Moree  is a town in Moree Plains Shire in northern New South Wales, Australia. It is located on the banks of the Mehi River, in the centre of the rich black-soil plains. The town is located at the junction of the Newell Highway and Gwydir Highway and can be reached by daily train and air services from Sydney.

The Weraerai and Kamilaroi peoples are the earliest known inhabitants of the area, and the town's name is said to come from an Aboriginal word for "rising sun," "long spring," or "water hole". The town was settled by Europeans in the 1850s, and local Aboriginal residents were placed in missions, later Aboriginal reserves.

The town, and in particular the Moree Baths and Swimming Pool, are known for being visited by the group of activists on the famous 1965 Freedom Ride, an historic trip through northern NSW led by Charles Perkins to bring media attention to discrimination against Indigenous Australians.   

Moree is a major agricultural centre, noted for its part in the Australian cotton-growing industry which was established there in the early 1960s.  It is situated in the Moree Plains Shire. Moree is home to artesian hot spring baths which are famous for their reputed healing qualities.

(Data provided)
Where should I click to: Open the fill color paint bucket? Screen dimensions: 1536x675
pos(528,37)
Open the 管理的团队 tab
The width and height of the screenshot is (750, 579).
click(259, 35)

(Complete the following)
#1 Answer these questions from the passage about Moree:
(a) On the banks of which river is Moree located?
(b) Who led the 1965 Freedom Ride?
(c) When was the cotton-growing industry established in Moree?
#2 Transcribe the stretch of the passage about Moree from "The Weraerai and" through "against Indigenous Australians.", word for word.

(Responses for each task)
#1
(a) The Mehi River.
(b) Charles Perkins.
(c) In the early 1960s.

#2
The Weraerai and Kamilaroi peoples are the earliest known inhabitants of the area, and the town's name is said to come from an Aboriginal word for "rising sun," "long spring," or "water hole". The town was settled by Europeans in the 1850s, and local Aboriginal residents were placed in missions, later Aboriginal reserves.

The town, and in particular the Moree Baths and Swimming Pool, are known for being visited by the group of activists on the famous 1965 Freedom Ride, an historic trip through northern NSW led by Charles Perkins to bring media attention to discrimination against Indigenous Australians.